Still, I was willing to change how I looked if it also changed my health situation.  Because how I was eating, how I was living, was not very healthy.

Within a few weeks of changing the way I ate, people started commenting on how good I looked, and now, 30 pounds later, the commentary has reached a fever pitch, especially with people who don’t see me very often.  People are constantly telling me that I look fabulous.  They tell me that I’ve gotten so skinny.  That I look amazing.  And I know why they’re saying this — because weight loss is such a huge part of American culture (the focus on your weight, that is) that people believe it is ALWAYS a compliment if you are physically okay (meaning, the weight loss is not a symptom of illness) and losing weight.  They want to point out that they’ve noticed my hard work, since losing weight is hard work, and in the same way they would comment on a new book deal if I physically wore the contract as a dress, they are responding to the physical reminder of an accomplishment.

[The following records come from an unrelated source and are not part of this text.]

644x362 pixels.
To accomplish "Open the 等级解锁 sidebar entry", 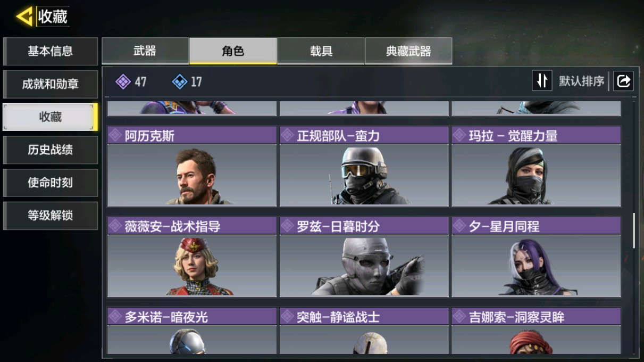I will pyautogui.click(x=51, y=216).
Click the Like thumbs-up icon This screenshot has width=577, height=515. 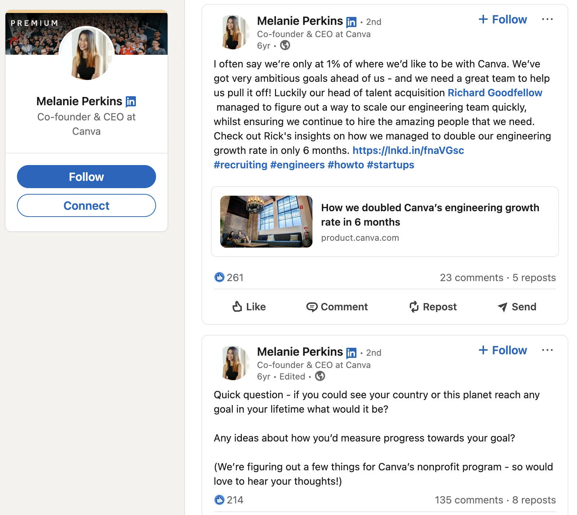[x=238, y=307]
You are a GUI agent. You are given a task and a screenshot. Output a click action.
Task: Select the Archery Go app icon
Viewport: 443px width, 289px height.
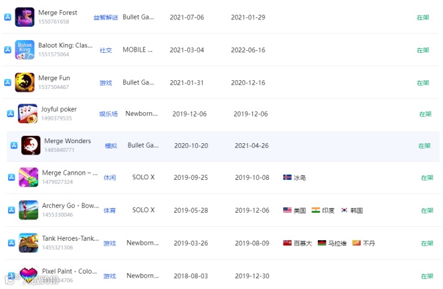(x=29, y=210)
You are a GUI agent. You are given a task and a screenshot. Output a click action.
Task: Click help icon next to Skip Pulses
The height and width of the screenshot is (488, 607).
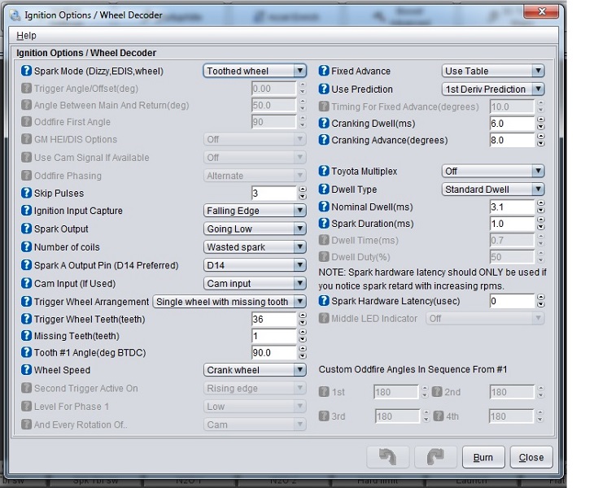coord(26,194)
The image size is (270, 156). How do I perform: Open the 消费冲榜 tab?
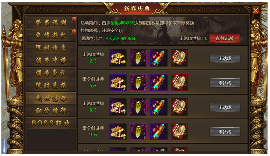(51, 61)
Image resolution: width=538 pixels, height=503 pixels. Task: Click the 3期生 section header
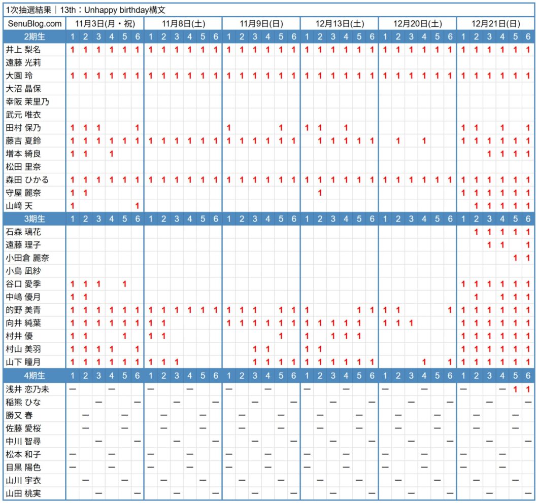35,219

For the people I have shared the fact that I changed the way I ate — family members, friends, and all of you — it makes sense to comment on my weight, and I don’t feel self-conscious at all.  I told you I was doing this, I obviously stuck to that promise, and you are now commenting that you notice my hard work, and for that, I am grateful.  It feels nice to have an accomplishment recognized, and it is no small accomplishment to completely overhaul 38 years of eating habits.

But there are people who I know don’t read the blog, they aren’t friends or family members, and when they comment on the weight loss, they preface it by asking if I’ve lost weight, as if they’re checking before they continue with their train of thought.  Those people invariably say that I look amazing or fabulous or so skinny, and instead of making me feel good, it makes me wonder how they saw me months ago when I was 30 pounds heavier.  Because I thought I looked beautiful back then, and while it didn’t really matter to me that they said nothing about my looks at the time, the fact that they are commenting now means that they either have been sucked into the weight-loss-is-always-good-and-should-be-recognized myth OR they thought I looked like crap before and I am finally pretty in their eyes.

These are people who have even seen me in the beige-pants-and-grey-sweater ensemble.

It’s sort of like, if they didn’t think to tell me that I was pretty 30 pounds ago, they probably don’t need to tell me that I’m pretty now.  Perhaps we don’t have the sort of relationship where we comment on each other’s physical traits, and that is a good thing then to continue to that vein and not comment on each other’s weight.  Because the flip side is that I could put on all of that weight again — it is just so easy to do — and what will I think that they’re thinking when I’m 30 pounds heavier again?  That I’m not pretty anymore?  That my looks are fine, but not worth mentioning?

I am really not sure what the answer is.  On one hand, compliments make a person feel good.  On the other hand, compliments can apparently make a person question the unspoken words behind the statement.  Which is not to say that people shouldn’t give compliments, but rather that this is what goes through my head sometimes when a non-family member/friend/all of you comment on my weight.

How do you feel when people tell you that you look amazing after a change?  Am I the only one who feels this way?

* I’m aware that saying I thought I looked beautiful makes me vain (and in this Internet world, practically invites people to tell you that you’re actually ugly).  And while I doubt that I will ever be asked to pose for the cover of Sports Illustrated nor win a pageant (or even have some creepy art teacher ask me if I want to be a nude model for his class), I think I have moments, when I smile, where I look pretty by my standards.  And I would like to teach my daughter not to fall into the trap of continuously berating her features and instead accept them, finding beauty in their familiarity.  And that starts by projecting a happiness with my own looks, even as I contemplate giving in to colouring my hair.